The Myth of Year-Round Abundance

The grocery store has trained people to believe that abundance is permanent. Strawberries in January. Tomatoes in February. Fresh berries, asparagus, and sweet corn every single week of the year. You walk in, and the shelves are full. It feels like it will always be that way.

On the farm, we know better. We live with the seasons, and the seasons do not care about marketing schedules or supply chain promises. Hens lay fewer eggs when the days shorten. Tomato plants die back when the frost comes. Peas, cucumbers, and sweet corn are gone within weeks of their peak. Apples are at their best for a short stretch in the fall. Potatoes store well, but only if you know how to cure them. Milk production in dairy animals shifts with breeding and weather. Nothing is constant, and nothing is guaranteed.

That does not mean we go without. It means we prepare. Every day we set aside food we grow for ourselves. We freeze eggs in the months when we have more than we can eat so we have them when the hens slow down. We can and freeze vegetables. We keep meat in the freezer and dry herbs from the garden. We store onions, squash, and potatoes where they will last through the winter. Our pantry is full because it is built a little at a time, in the months when the work pays off the most. We still go to the store for staples like flour and sugar, but our plan is to eventually grow and mill our own grains for our household and to replace sugar by adding bees to the farm.

What is everyone else doing? Most are going to the store. They are buying food that has been shipped from thousands of miles away and counting on the shelves being stocked when they need it. They are trusting that the supply chain will work perfectly forever. But what if it doesn’t? What if a storm grounds planes, freezes a trucking route, or wipes out a regional crop? What if fuel prices double overnight?

If the store shelves were empty tomorrow, how long could you feed yourself with what you have in your home right now? Could you make it through the next season?

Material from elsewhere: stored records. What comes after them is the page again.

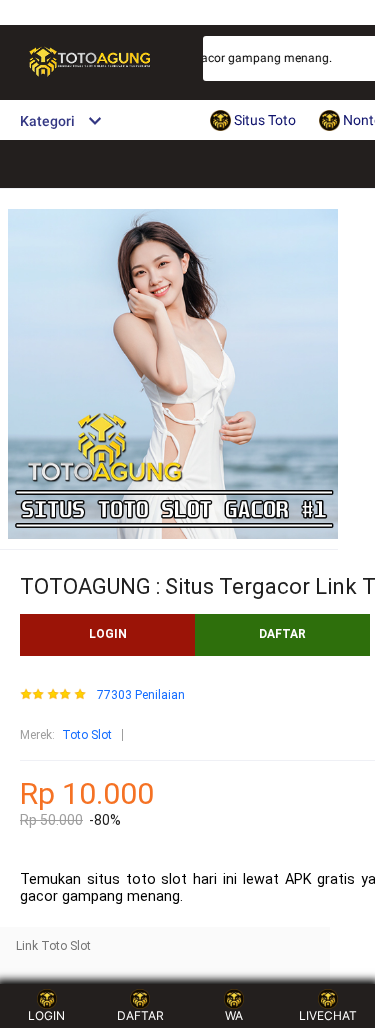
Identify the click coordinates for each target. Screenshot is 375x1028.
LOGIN (108, 634)
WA (234, 1015)
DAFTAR (282, 634)
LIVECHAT (328, 1015)
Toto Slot (87, 735)
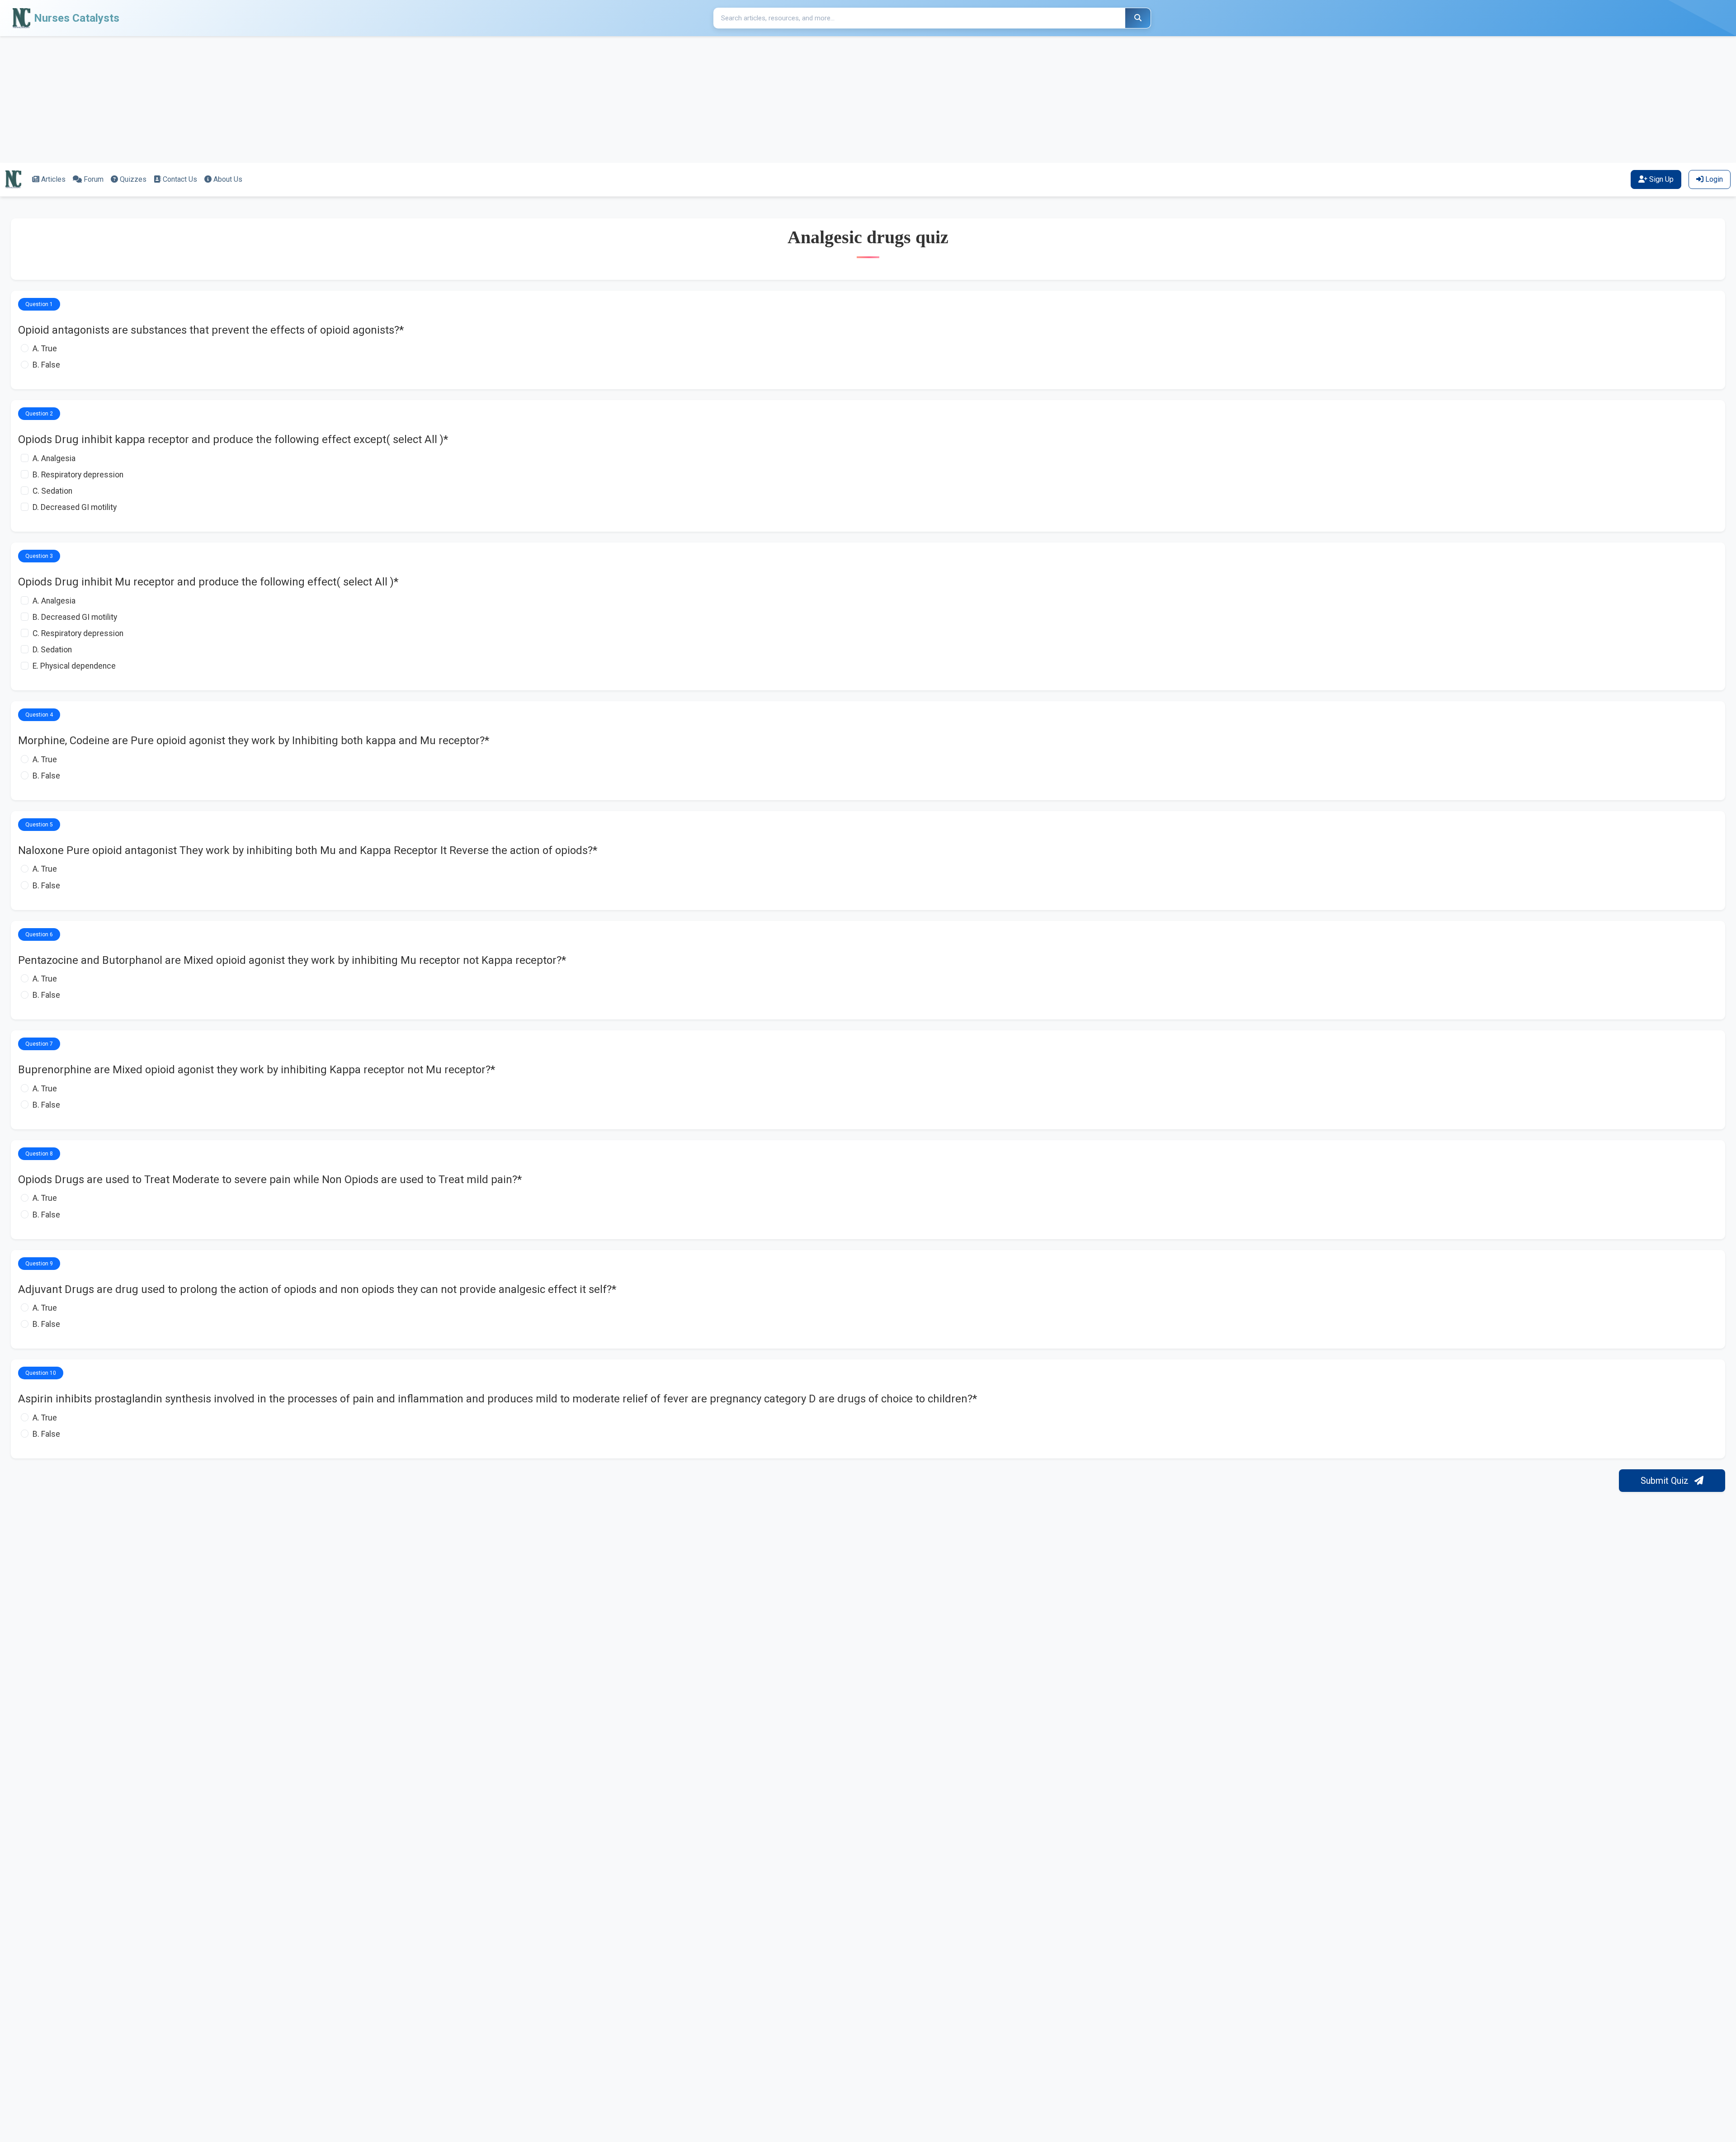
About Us (227, 179)
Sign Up (1661, 179)
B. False (46, 364)
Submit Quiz (1666, 1480)
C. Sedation (52, 490)
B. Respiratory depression (78, 474)
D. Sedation (52, 649)
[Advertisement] (271, 99)
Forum (94, 179)
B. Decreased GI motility (75, 617)
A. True (45, 348)
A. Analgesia (54, 458)
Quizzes (133, 179)
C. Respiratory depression (78, 633)
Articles (53, 179)
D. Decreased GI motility (75, 507)
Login (1714, 179)
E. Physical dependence (74, 665)
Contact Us (180, 179)
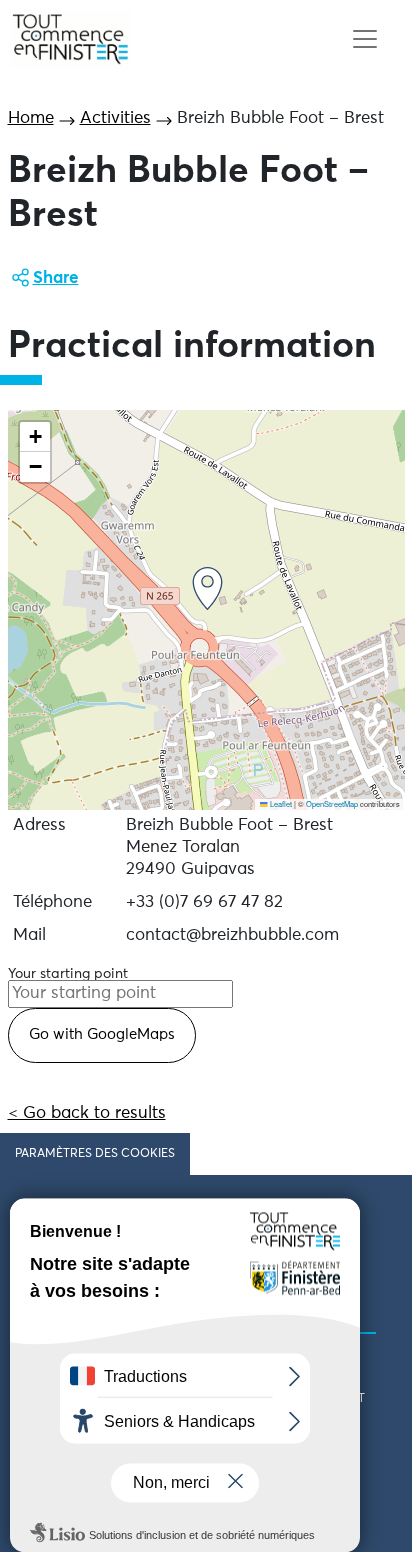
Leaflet (280, 803)
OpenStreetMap (332, 803)
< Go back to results (87, 1113)
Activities (115, 118)
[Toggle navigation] (364, 39)
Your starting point (68, 974)
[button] (207, 588)
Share (56, 278)
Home (31, 118)
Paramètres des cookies (95, 1154)
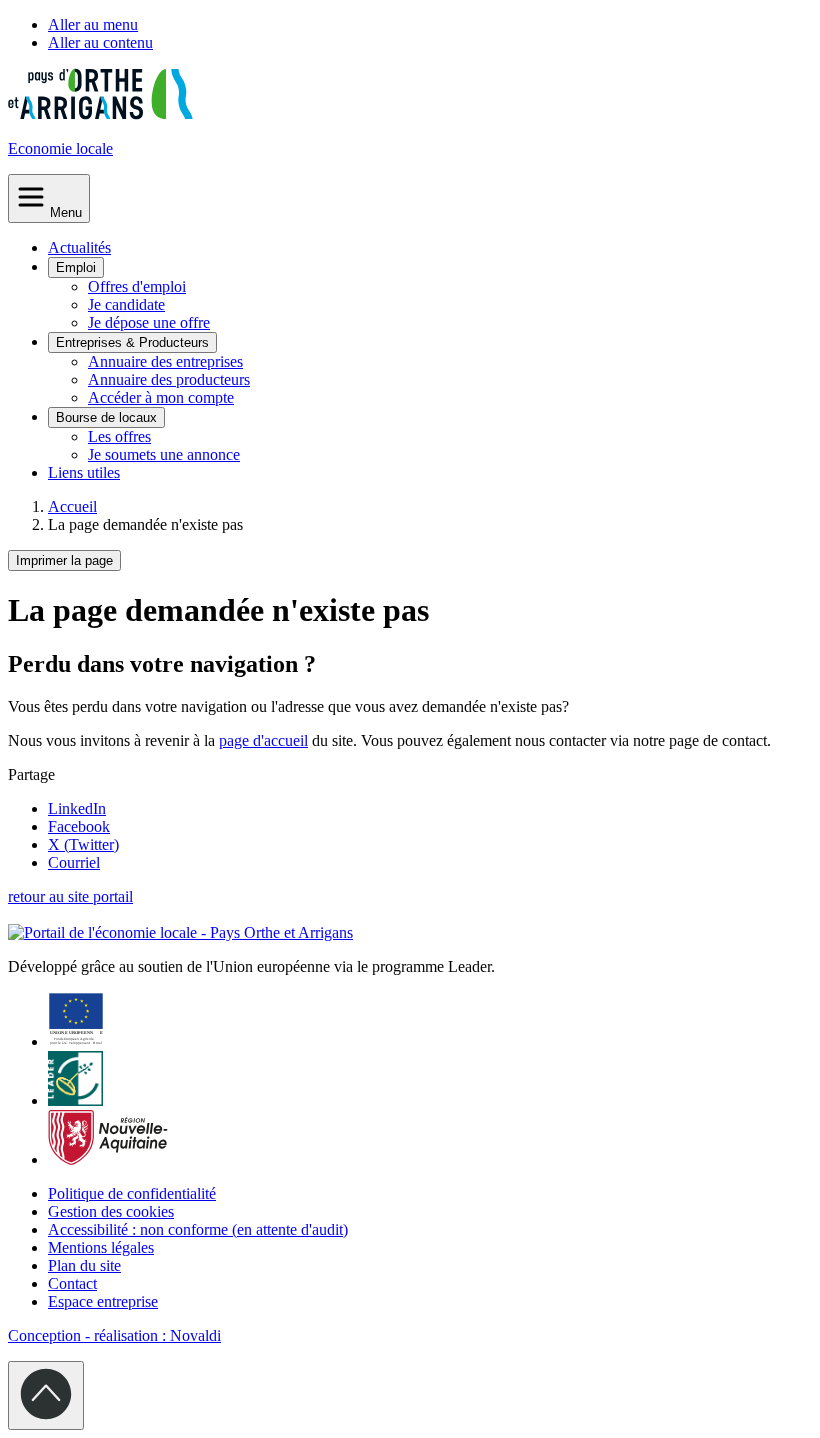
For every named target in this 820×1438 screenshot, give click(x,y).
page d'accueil (263, 740)
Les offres (119, 436)
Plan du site (84, 1265)
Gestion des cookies (111, 1211)
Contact (72, 1283)
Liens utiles (84, 472)
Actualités (79, 247)
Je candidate (126, 304)
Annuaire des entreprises (165, 361)
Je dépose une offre (149, 322)
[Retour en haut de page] (46, 1395)
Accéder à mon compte (161, 397)
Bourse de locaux (106, 417)
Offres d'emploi (137, 286)
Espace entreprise (103, 1301)
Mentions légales (101, 1247)
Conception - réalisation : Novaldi (114, 1335)
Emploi (76, 267)
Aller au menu (93, 24)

Could you make it through the next week?

Eating seasonally used to be normal. People planned meals around what was ready in the garden or what could be stored for winter. They knew when the hens stopped laying and when the root cellar would run low. Now we treat food as something that appears on demand, disconnected from the work and the timing that make it possible. That illusion of year-round abundance has made people forget that food is grown, not stocked.

We live in a time when the question is not whether the system will strain, but when. Preparing is not panic. It is responsibility. It is making sure that when the season changes or the trucks stop running, you still eat. That is what we do here every day, not because we expect disaster, but because history has already shown that nothing stays certain forever.